Menurut Marwan, pemerintah harus menunggu laporan hasil
rukyatul hilal dari berbagai daerah sebelum mengambil keputusan resmi.
“Ya, tidak bisa kita putuskan segera, karena kita menunggu konfirmasi dari berbagai wilayah. Aceh itu paling lama, jadi kita menunggu laporan dari Aceh terlebih dahulu,” kata Marwan usai Sidang Isbat 1 Syawal 1447 H di Kantor Kementerian Agama (Kemenag) RI, Jakarta, Kamis malam, 19 Maret 2026.
Politikus PKB itu menjelaskan,
rukyat hilal dilakukan di sejumlah titik pemantauan yang telah ditunjuk pemerintah. Karena itu, seluruh hasil pengamatan harus dihimpun terlebih dahulu sebelum sidang isbat mengambil keputusan.
“Karena kita sudah mempercayakan pengamatan
hilal di berbagai daerah, maka hasilnya harus ditunggu. Aceh itu yang paling akhir waktunya, jadi kita menunggu sampai selesai,” jelasnya.
Menurut Marwan, lamanya proses sidang isbat merupakan konsekuensi dari upaya memastikan keakuratan dalam penetapan awal bulan hijriah.
“Karena kita menunggu hasil rukyat dari titik-titik yang diberi kepercayaan untuk melihat hilal. Jadi memang tidak bisa diburu-buru,” demikian Marwan.
Sebelumnya, pemerintah melalui Kemenag resmi menetapkan Hari Raya Idulfitri 1447 Hijriah jatuh pada Sabtu, 21 Maret 2026.

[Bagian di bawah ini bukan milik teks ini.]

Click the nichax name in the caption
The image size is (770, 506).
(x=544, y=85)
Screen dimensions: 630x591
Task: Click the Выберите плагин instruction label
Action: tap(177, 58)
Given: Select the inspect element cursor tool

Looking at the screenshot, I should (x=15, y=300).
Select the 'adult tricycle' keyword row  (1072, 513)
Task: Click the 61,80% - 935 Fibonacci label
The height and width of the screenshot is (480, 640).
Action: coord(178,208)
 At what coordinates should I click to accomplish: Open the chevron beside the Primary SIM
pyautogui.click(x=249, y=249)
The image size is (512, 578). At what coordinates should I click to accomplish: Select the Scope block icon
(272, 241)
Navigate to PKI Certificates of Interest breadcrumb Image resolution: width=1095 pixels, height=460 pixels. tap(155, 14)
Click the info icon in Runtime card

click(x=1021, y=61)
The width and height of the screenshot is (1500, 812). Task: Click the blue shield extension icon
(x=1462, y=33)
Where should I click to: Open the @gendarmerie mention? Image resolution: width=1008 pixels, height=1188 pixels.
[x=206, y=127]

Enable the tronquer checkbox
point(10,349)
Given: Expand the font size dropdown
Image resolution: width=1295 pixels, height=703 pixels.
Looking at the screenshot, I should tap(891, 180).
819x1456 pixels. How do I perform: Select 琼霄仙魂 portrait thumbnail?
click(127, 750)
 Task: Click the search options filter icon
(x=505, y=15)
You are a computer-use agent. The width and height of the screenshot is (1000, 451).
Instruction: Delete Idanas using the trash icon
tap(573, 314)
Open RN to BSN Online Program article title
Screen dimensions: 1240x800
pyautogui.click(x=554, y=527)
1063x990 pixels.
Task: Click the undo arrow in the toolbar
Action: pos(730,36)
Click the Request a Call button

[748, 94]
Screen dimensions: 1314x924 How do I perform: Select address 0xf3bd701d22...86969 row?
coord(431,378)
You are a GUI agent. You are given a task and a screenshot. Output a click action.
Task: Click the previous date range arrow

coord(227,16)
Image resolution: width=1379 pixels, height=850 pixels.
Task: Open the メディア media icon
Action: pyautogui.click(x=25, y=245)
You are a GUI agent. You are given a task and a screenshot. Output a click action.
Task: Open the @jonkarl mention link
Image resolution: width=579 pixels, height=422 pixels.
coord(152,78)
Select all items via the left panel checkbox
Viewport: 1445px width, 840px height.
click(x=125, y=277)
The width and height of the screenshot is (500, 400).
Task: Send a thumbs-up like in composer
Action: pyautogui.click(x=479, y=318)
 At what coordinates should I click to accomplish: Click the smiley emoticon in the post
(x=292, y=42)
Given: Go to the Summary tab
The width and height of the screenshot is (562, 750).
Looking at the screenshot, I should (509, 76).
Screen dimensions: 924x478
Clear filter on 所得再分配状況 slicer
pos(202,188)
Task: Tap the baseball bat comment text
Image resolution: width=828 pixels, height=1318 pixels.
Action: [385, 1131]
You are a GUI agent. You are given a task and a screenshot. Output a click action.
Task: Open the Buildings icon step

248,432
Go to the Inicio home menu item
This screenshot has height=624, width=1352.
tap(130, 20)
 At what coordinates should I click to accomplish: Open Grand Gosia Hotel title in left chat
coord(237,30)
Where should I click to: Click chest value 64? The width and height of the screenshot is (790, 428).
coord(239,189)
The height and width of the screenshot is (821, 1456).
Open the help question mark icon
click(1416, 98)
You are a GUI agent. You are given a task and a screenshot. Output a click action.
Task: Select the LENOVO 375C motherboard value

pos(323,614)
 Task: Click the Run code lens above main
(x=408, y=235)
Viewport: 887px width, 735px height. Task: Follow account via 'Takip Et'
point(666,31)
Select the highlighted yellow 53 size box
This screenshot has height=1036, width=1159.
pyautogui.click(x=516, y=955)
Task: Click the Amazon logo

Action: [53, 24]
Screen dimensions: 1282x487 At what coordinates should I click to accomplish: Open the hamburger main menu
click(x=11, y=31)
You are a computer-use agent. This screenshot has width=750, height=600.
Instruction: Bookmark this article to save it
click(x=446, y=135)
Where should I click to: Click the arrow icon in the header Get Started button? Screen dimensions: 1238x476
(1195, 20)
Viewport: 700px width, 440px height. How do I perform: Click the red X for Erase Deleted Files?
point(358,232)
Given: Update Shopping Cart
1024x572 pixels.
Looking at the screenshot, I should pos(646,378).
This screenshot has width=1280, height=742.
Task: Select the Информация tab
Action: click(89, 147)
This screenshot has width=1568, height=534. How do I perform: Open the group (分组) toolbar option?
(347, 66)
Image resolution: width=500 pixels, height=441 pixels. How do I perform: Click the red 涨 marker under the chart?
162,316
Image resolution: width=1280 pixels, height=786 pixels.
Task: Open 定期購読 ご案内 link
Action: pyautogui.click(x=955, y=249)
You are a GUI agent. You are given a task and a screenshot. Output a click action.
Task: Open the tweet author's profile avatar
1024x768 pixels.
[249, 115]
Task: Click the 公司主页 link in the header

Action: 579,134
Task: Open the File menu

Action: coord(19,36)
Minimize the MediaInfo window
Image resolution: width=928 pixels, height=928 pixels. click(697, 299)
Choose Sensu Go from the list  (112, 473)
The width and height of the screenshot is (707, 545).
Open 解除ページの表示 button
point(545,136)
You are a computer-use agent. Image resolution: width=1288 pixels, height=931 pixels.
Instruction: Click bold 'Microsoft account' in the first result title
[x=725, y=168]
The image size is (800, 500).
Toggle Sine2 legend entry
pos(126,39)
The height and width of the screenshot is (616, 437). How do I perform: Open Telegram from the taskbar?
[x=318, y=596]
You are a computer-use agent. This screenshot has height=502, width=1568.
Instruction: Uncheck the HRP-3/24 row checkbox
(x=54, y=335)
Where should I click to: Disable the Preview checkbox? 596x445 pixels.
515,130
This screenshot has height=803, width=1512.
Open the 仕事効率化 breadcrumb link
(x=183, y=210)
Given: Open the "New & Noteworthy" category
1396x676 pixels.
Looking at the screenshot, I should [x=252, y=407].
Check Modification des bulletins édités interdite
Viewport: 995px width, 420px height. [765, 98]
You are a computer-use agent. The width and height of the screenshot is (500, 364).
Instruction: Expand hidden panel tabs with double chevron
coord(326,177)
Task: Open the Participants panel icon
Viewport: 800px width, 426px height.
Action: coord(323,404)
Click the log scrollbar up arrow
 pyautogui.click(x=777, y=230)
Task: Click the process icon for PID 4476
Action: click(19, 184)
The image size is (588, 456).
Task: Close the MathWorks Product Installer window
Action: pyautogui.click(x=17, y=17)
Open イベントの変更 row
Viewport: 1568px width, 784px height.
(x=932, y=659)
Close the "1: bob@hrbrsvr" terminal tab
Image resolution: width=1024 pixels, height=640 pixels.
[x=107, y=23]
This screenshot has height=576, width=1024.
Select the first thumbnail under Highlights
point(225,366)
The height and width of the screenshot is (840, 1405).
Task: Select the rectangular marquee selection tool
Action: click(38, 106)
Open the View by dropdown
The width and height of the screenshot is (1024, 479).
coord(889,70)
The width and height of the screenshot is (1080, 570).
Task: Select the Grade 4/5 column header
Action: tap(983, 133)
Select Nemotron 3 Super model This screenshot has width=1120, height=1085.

Keputusan tersebut diambil setelah digelarnya Sidang Isbat 1 Syawal 1447 H yang melibatkan para ulama, pakar astronomi, serta perwakilan organisasi kemasyarakatan Islam.
“Berdasarkan laporan hasil
hisab serta tidak adanya laporan
hilal, disepakati bahwa 1 Syawal 1447 H jatuh pada Sabtu, 21 Maret 2026,” kata Menteri Agama Nasaruddin Umar.